TEXTO FORNECIDO —
◆ ◆ ◆ ◆ ◆
Halík esteve em Curitiba nessa semana como um dos convidados principais da edição deste ano do Átrio dos Gentios, evento promovido pelo Instituto Ciência e Fé da Pontifícia Universidade Católica do Paraná (PUCPR) em parceira com o Pontifício Conselho para a Cultura e a Conferência Nacional dos Bispos do Brasil (CNBB). Ele concedeu uma entrevista ao Acreditamos no Amor, que você confere aqui:

Em A noite do confessor, o senhor parte do trecho do Evangelho em que Jesus diz: “Se a fé de vocês fosse do tamanho de um grão de mostarda, vocês diriam a esta amoreira: ‘Arranca-te daqui e transplanta-te no mar’, e ela obedeceria a vocês” (Lc 17, 6). Geralmente entendemos a partir desse versículo que a nossa fé é minúscula, menor até do que um grão de mostarda. Mas o senhor cogita que talvez Jesus esteja pedindo que a nossa fé diminua. Uma fé mais madura é uma fé mais nua, que não se enche de certezas. Que pistas o senhor poderia dar para que cada cristão possa fazer um exame de consciência sobre o “tamanho” de sua fé?
◆ ◆ ◆ ◆ ◆
DADOS FORNECIDOS —
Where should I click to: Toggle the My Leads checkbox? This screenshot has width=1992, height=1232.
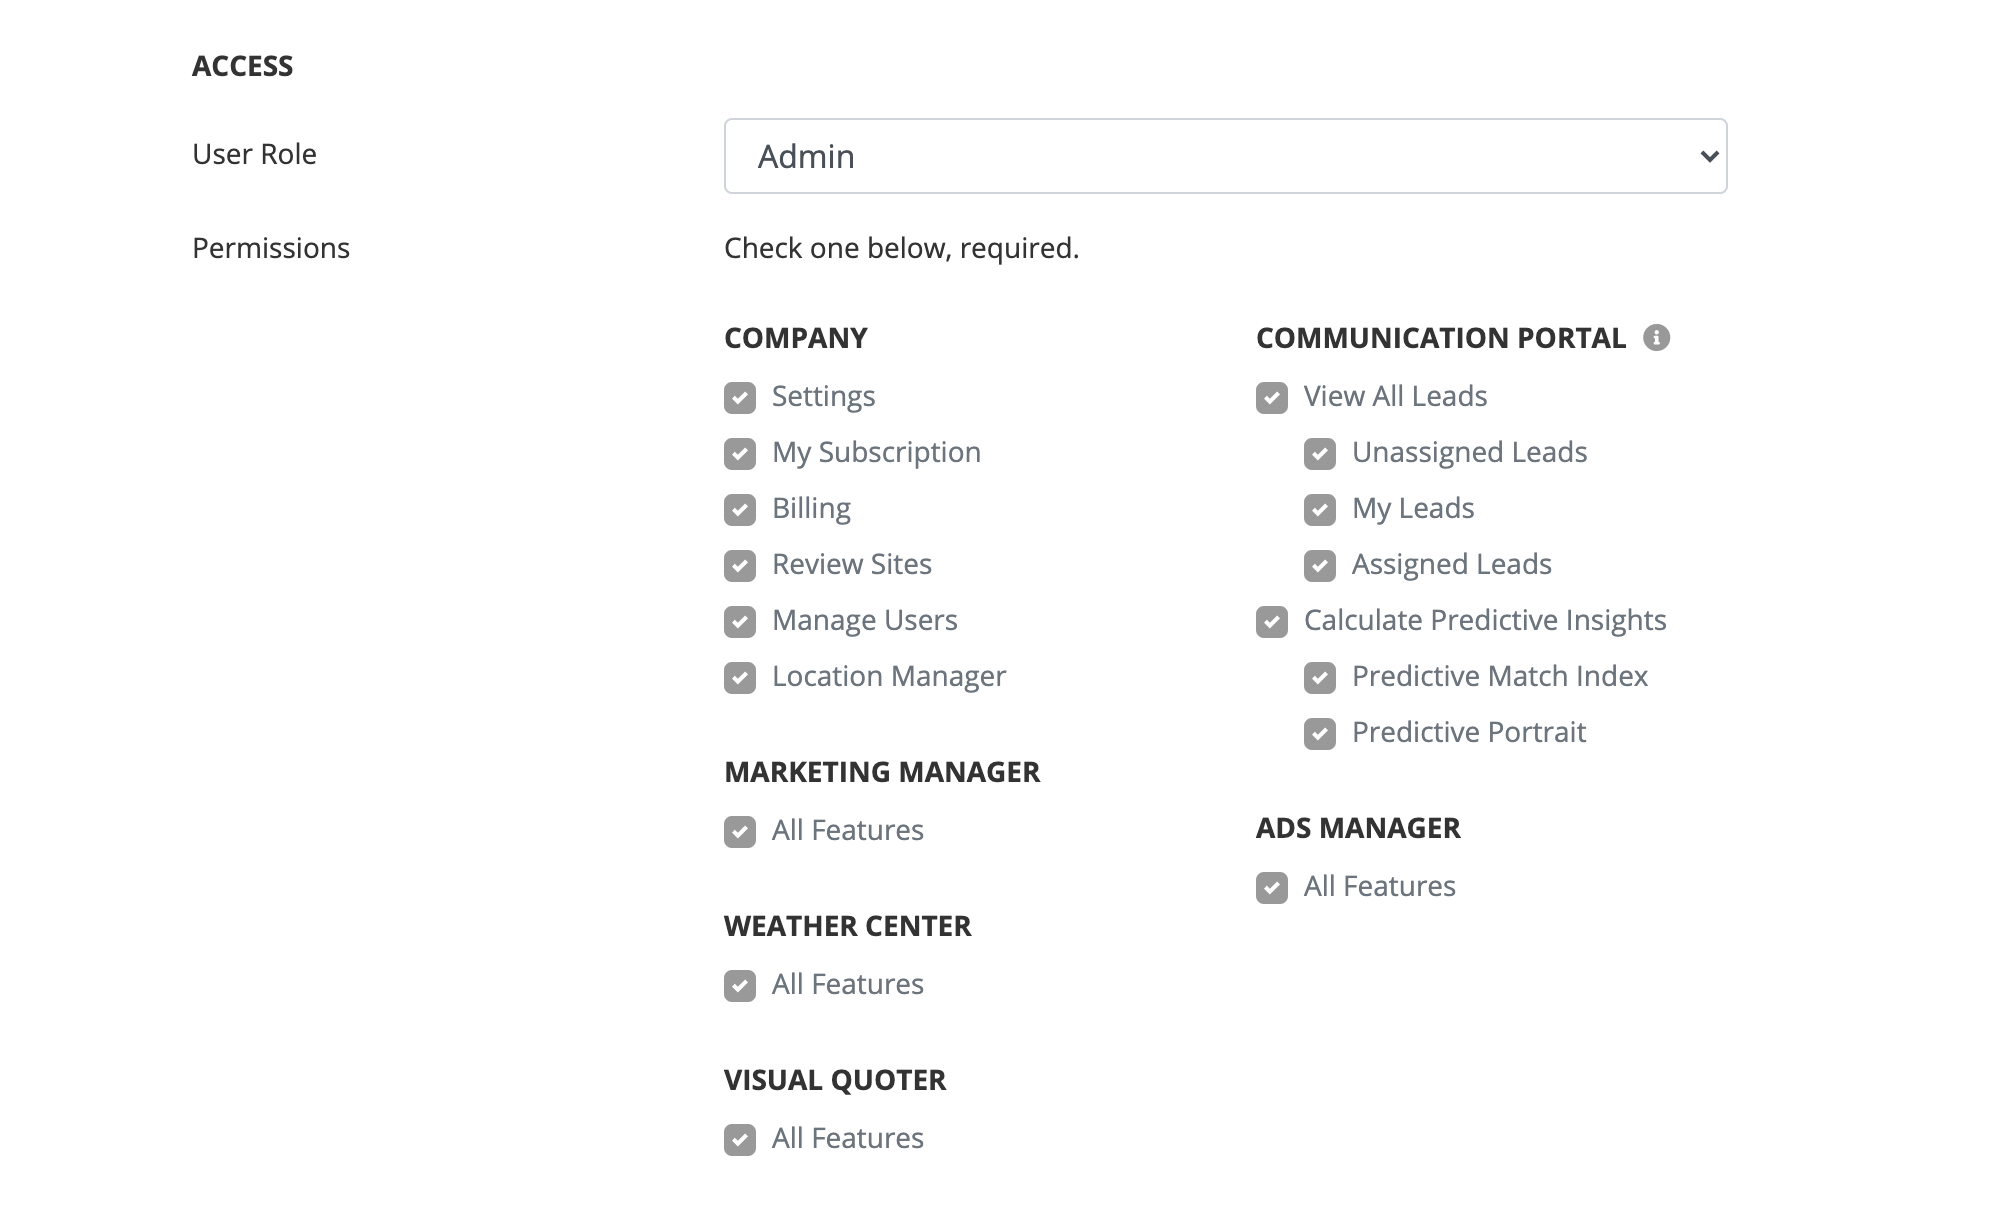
◆ ◆ ◆ ◆ ◆
PEDIDO ESCRITO — Retome o texto da entrevista com Halík logo após a última frase apresentada, dando sequência ao que ele traz.

RESPOSTA AO EXERCÍCIO —
Eu acho que a nossa época, uma época de secularização, é uma oportunidade. A crise da religião tradicional é uma oportunidade para a fé. Quando a religião não é tida por garantida, então precisamos ir em busca do verdadeiro cerne da nossa fé – e ler o Evangelho de novo. Acho que é exatamente isso que o Papa Francisco tem feito: libertar o cerne da fé do meio de tantas coisas que nós lhe acrescentamos. Quando o cristianismo se encarna em uma determinada cultura, às vezes coisas secundárias acabam ofuscando o seu verdadeiro núcleo. Precisamos nos perguntar: qual é o núcleo? Quais são os sinais dos tempos através dos quais Deus nos fala em uma situação histórica específica? Acho que o papa nos oferece boas respostas do que é o mais importante no seguimento de Cristo em nosso tempo: viver na misericórdia e no perdão, curar as feridas do mundo, ser responsáveis pelo meio ambiente e solidários com os marginalizados. Esses valores tinham sido obnubilados por várias outras coisas.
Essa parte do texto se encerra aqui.